We’ve been self-hosting Backstage for 18 months, and I’m facing a decision I’ve been postponing: do we keep investing in our DIY developer portal, or do we bite the bullet and move to a managed solution?
The Reality Check
Our platform team started strong. We had grand visions of creating a best-in-class developer portal with custom integrations, bespoke workflows, and deep customization. We sold leadership on “flexibility” and “control.”
18 months later, here’s what we actually have:
- A Backstage instance that requires 2 engineers to maintain (40% of our platform team)
- Plugin upgrades that break every quarter
- Adoption hovering around 12% because we’re too busy maintaining infrastructure to build features developers want
- A backlog of 47 “nice to have” integrations we’ll never build
According to recent data, Backstage’s true cost of ownership is around $150,000 per 20 developers. We’re tracking slightly higher because we underestimated the plugin ecosystem complexity.
The Build vs. Buy Calculus Has Changed
In 2022, DIY made sense—Backstage was new, managed solutions were immature, and we needed custom integrations. But in 2026, the equation is different:
Managed Backstage solutions like Roadie now offer:
- Automatic upgrades without breaking plugin compatibility
- Enterprise-grade reliability out of the box
- Built-in integrations that would take us months to build
- A fraction of the cost of a dedicated team
Meanwhile, our DIY approach means we’re spending 40% of platform engineering capacity on table stakes functionality instead of building the unique Golden Paths that would actually differentiate our developer experience.

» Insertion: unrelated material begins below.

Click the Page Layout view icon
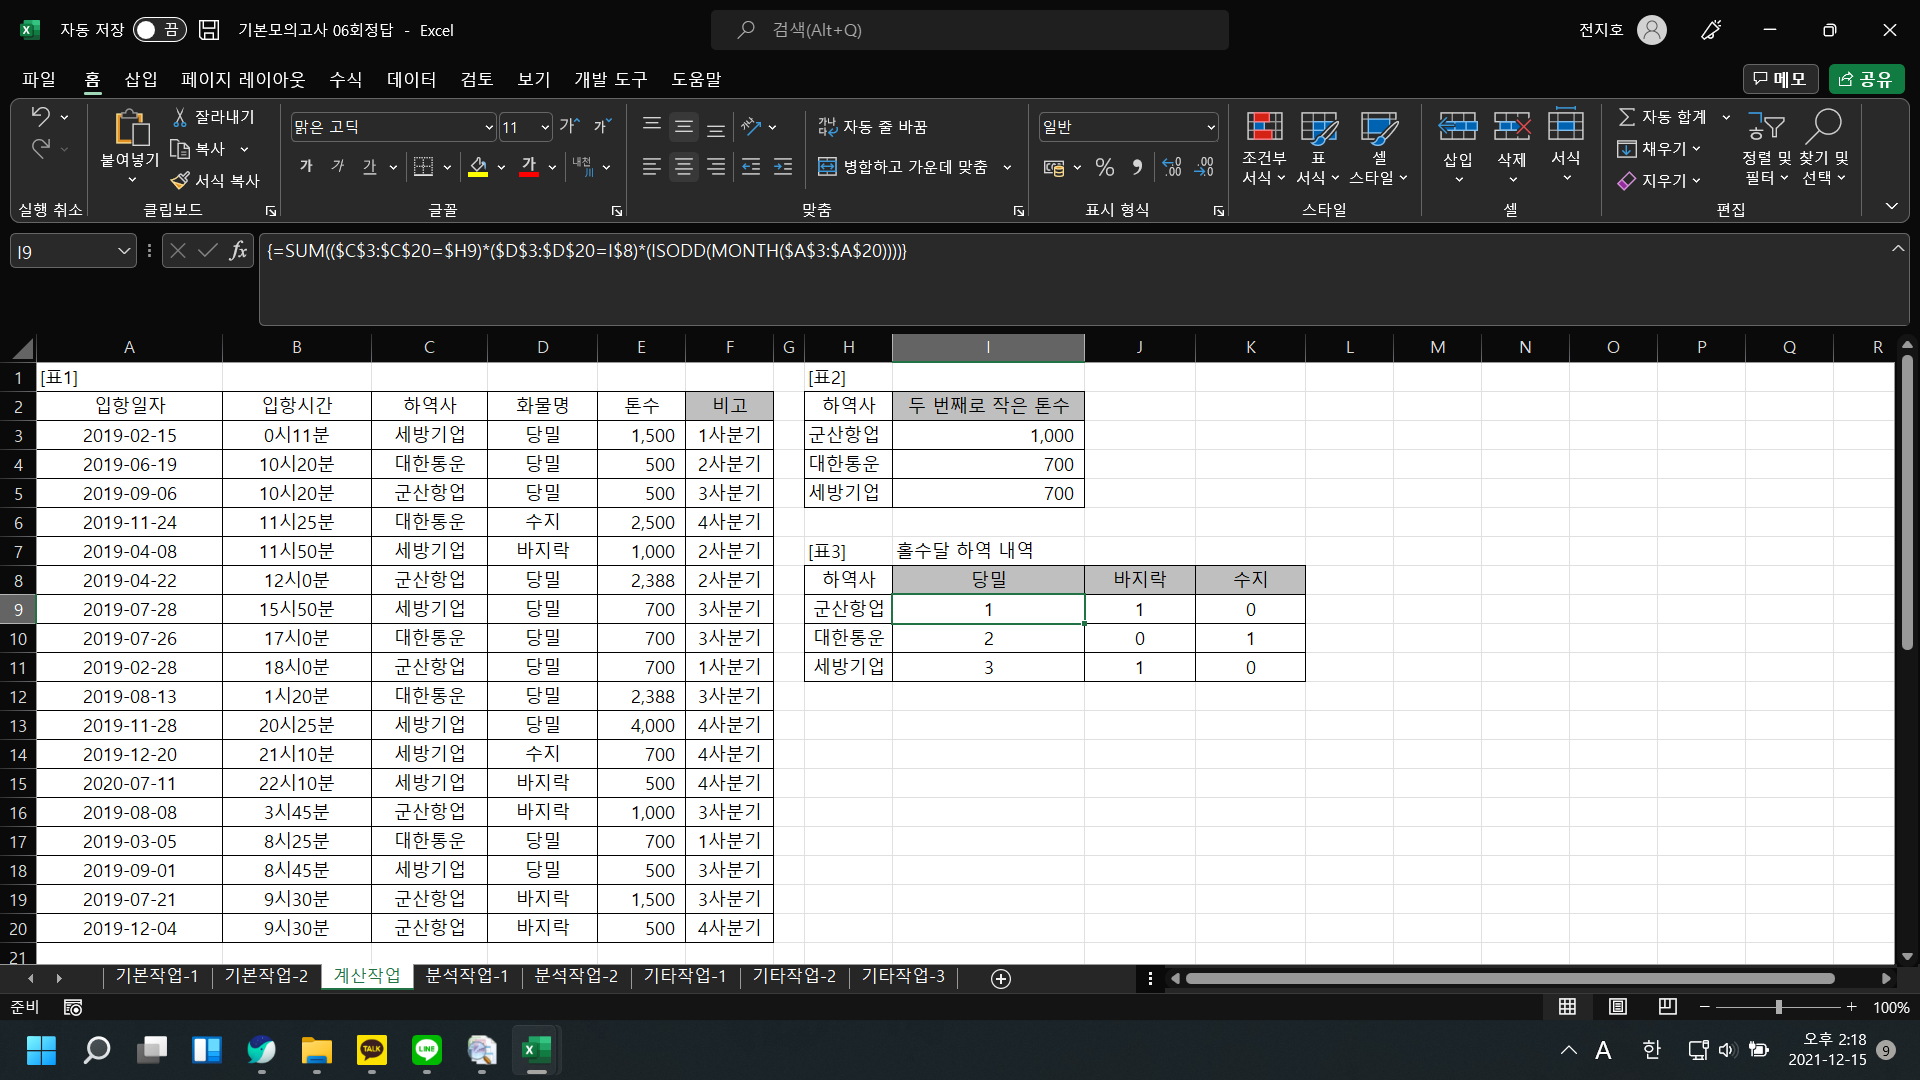The image size is (1920, 1080). [x=1618, y=1007]
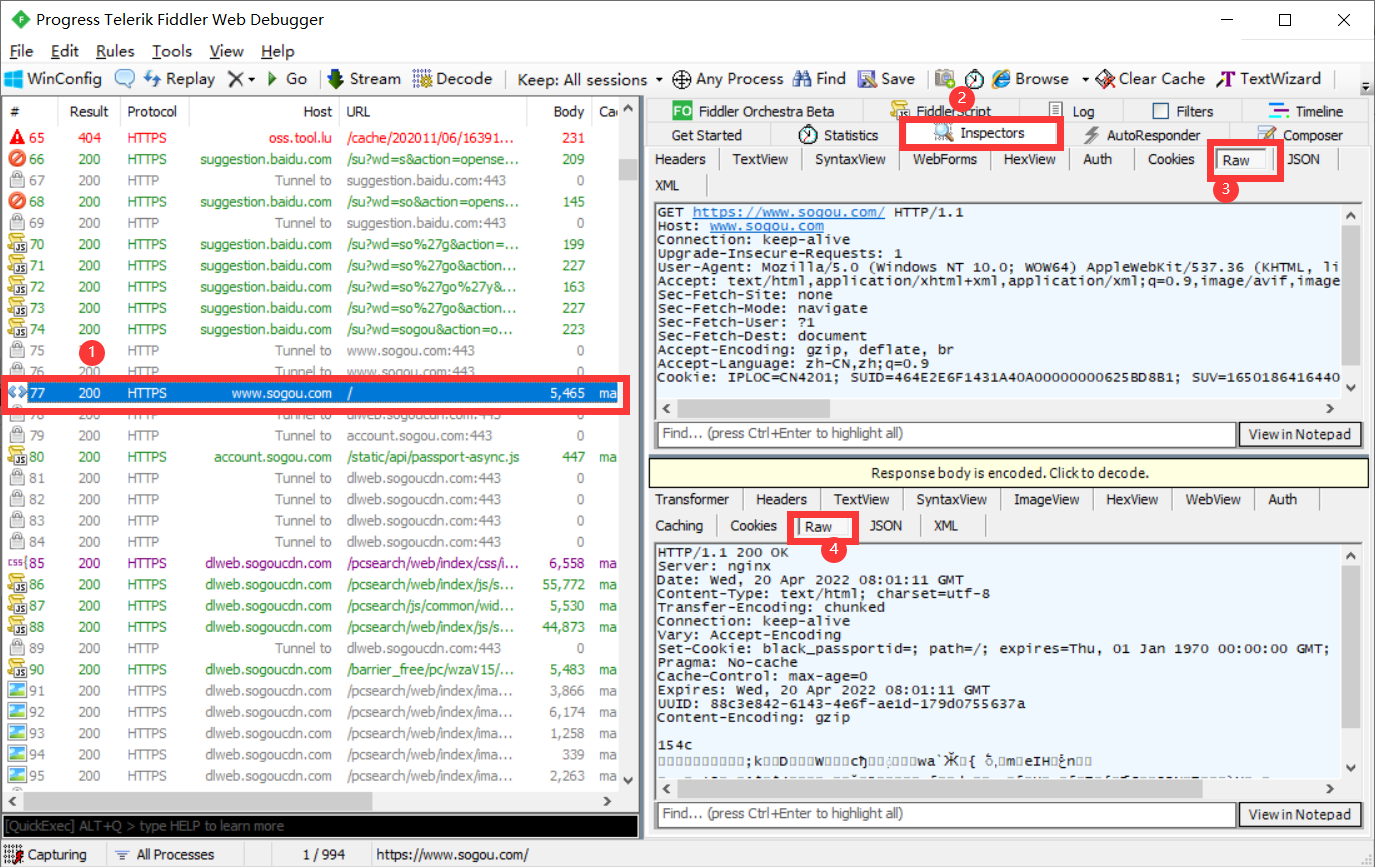
Task: Open the Rules menu
Action: pyautogui.click(x=115, y=51)
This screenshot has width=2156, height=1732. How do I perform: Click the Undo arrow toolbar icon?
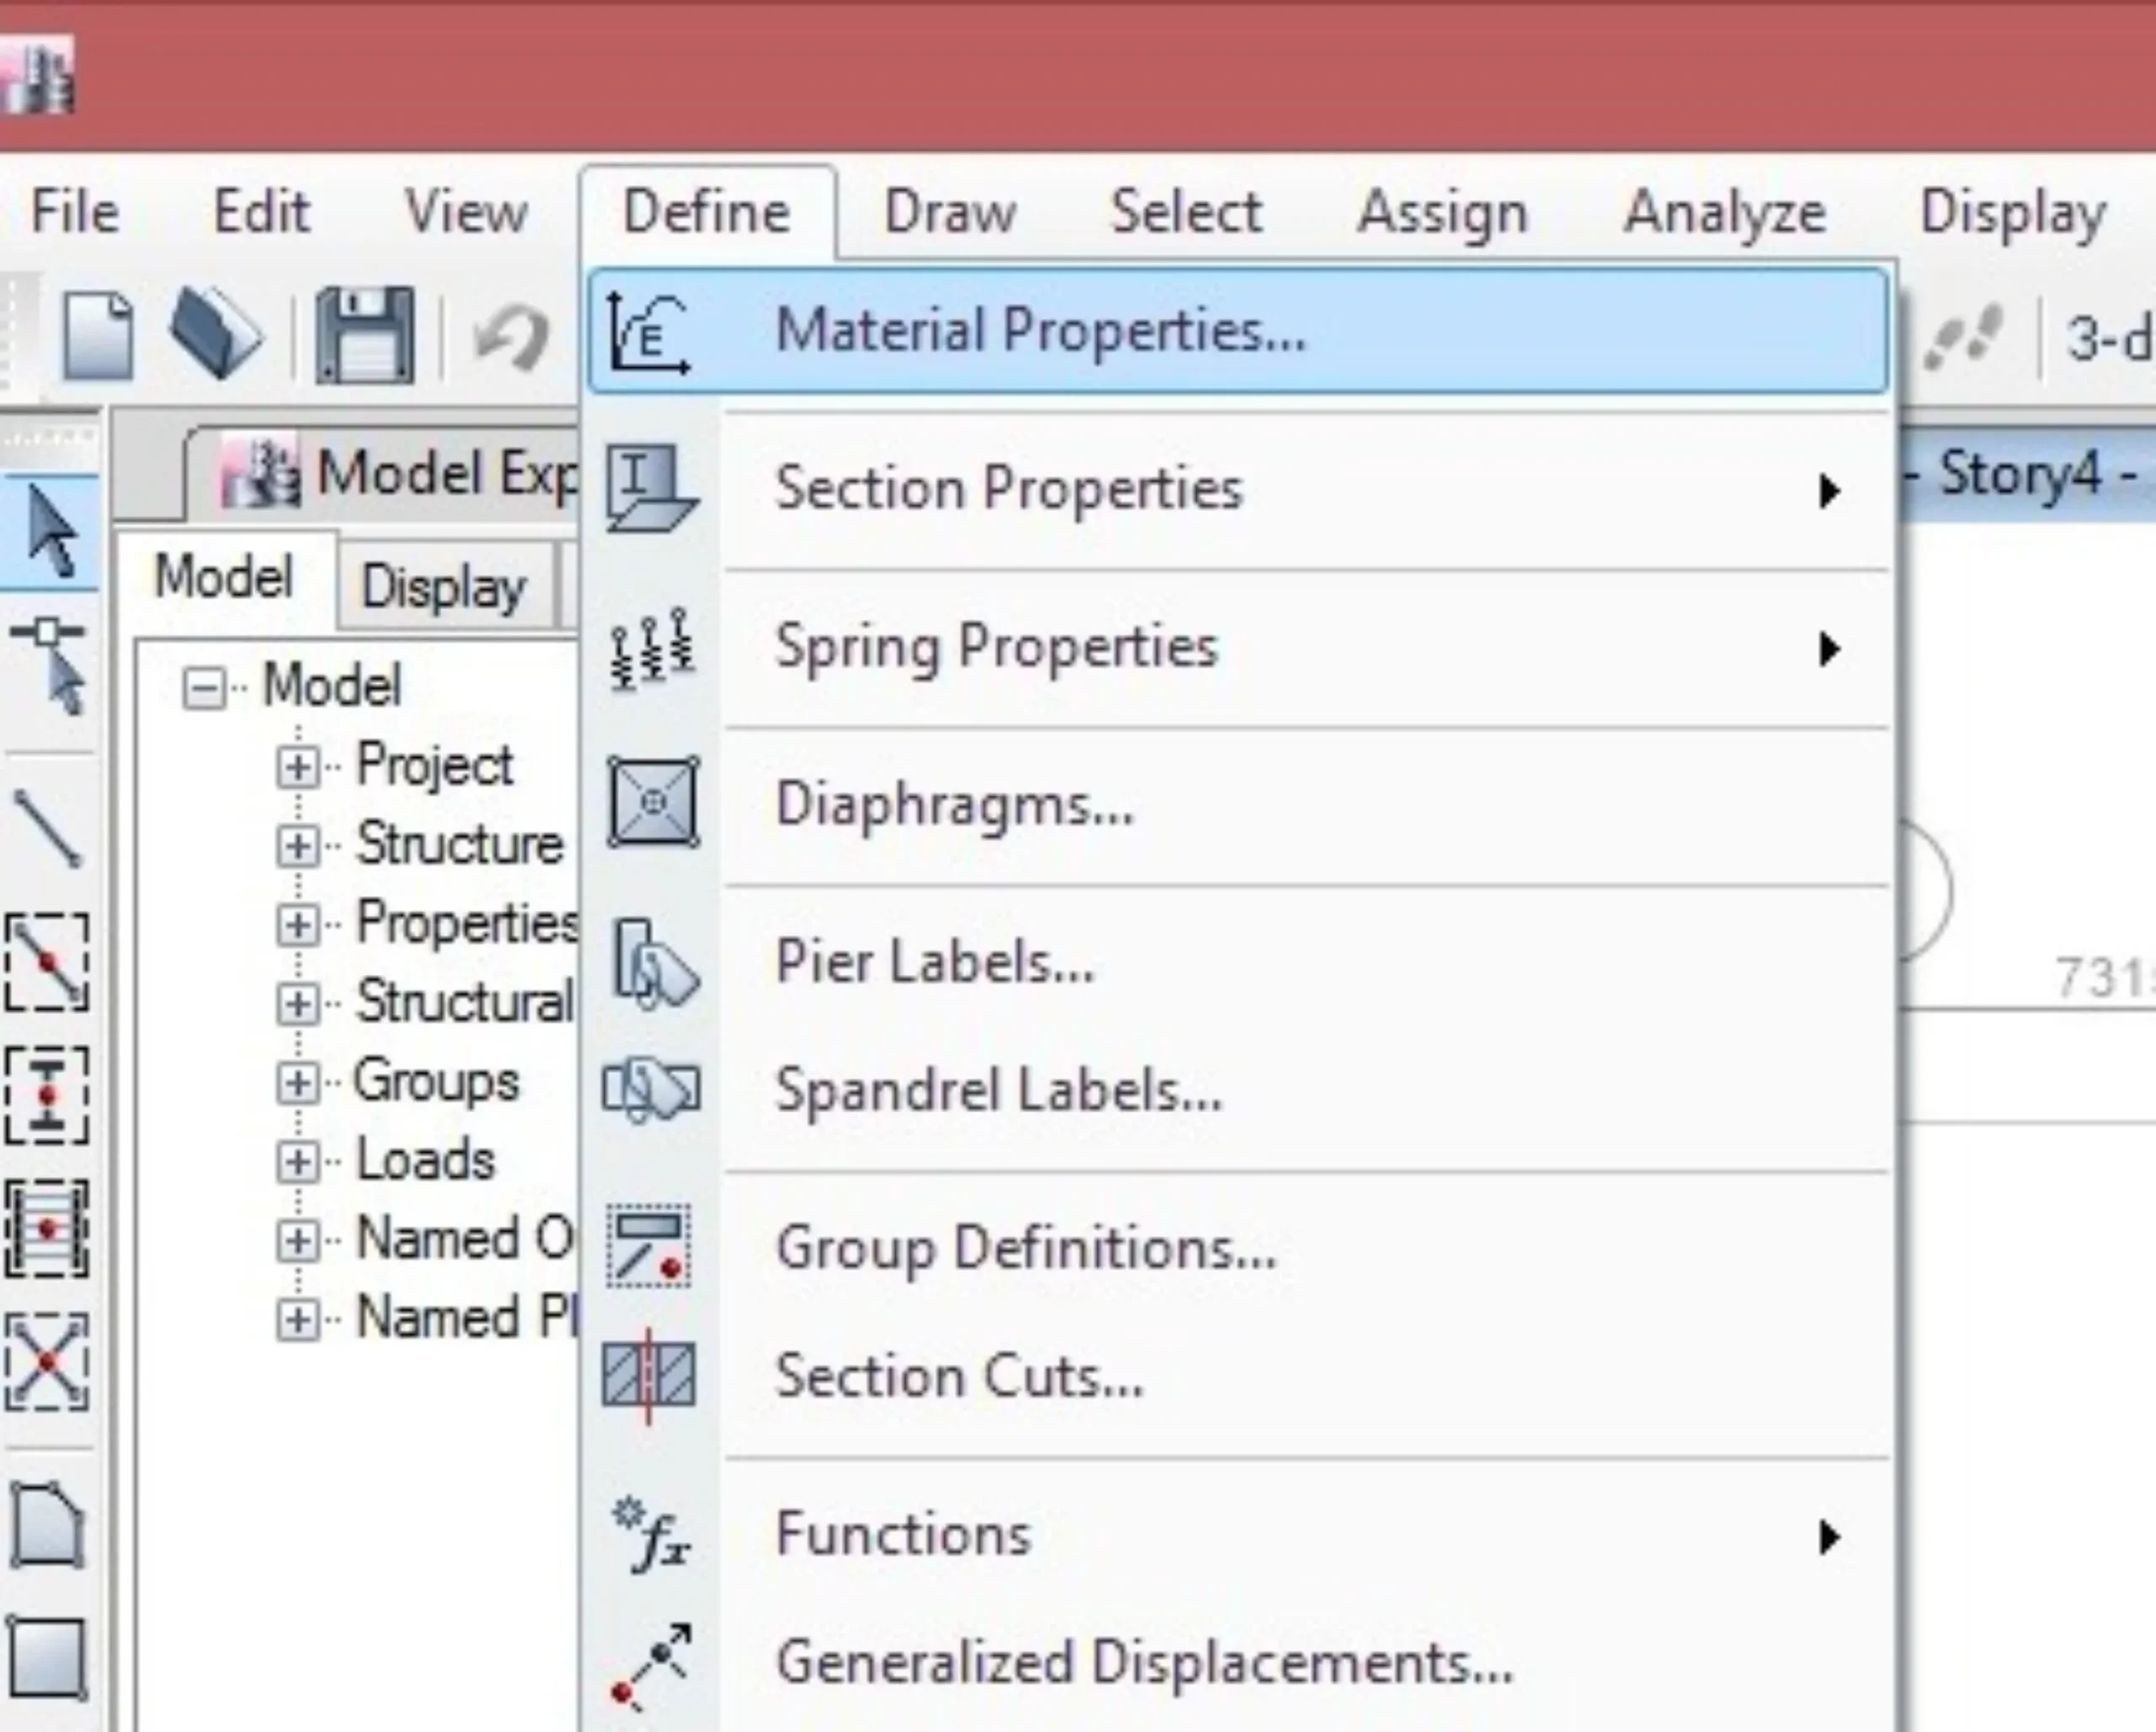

Gartner predicts 80% of large software orgs will have platform teams by 2026, up from 45% in 2022. But the real question isn’t whether to invest in platform engineering—it’s where you invest your limited platform engineering capacity.
The Uncomfortable Truth
Here’s what I’ve realized: The developer portal is not our differentiator. Our competitive advantage isn’t in having a custom-built catalog UI. It’s in the domain-specific templates, the intelligent deployment pipelines, the compliance-aware workflows that reflect our industry’s unique requirements.
But we’ll never build those if we’re stuck maintaining a framework.
Recent surveys show 91% still self-host vs 9% on managed platforms, but this ratio is shifting as organizations recognize the operational burden. The maintenance reality is brutal: every Backstage release, every plugin version, every upstream API deprecation requires attention.
The Decision Framework
I’m using this lens:
Build if:
- Your portal requirements are genuinely unique (not just “we like it our way”)
- You have 3+ dedicated platform engineers to sustain it long-term
- Portal customization is a core business differentiator
- You’re Google/Netflix/Spotify-scale where DIY economics work
Buy/Managed if:
- You’re under 500 engineers
- Your platform team is stretched thin
- Your differentiators are domain-specific, not UI-level
- You’d rather focus on Golden Paths than dependency management
What I’m Leaning Toward
I’m 80% convinced we should move to managed Backstage. The cost is $8-15/developer/month vs our current $150k/year in engineering time (for our 200-dev org). That’s not even close.
But I’m hesitating because of sunk cost bias, team pride, and the perception that “buying = giving up.” The engineers who built our portal feel ownership. Moving to managed feels like admitting defeat.
Has anyone made this transition? How did you handle the team dynamics? Did you regret the switch, or wish you’d done it sooner?
For those still self-hosting: what would it take for you to switch? And for those on managed solutions: what convinced you to skip the DIY phase entirely?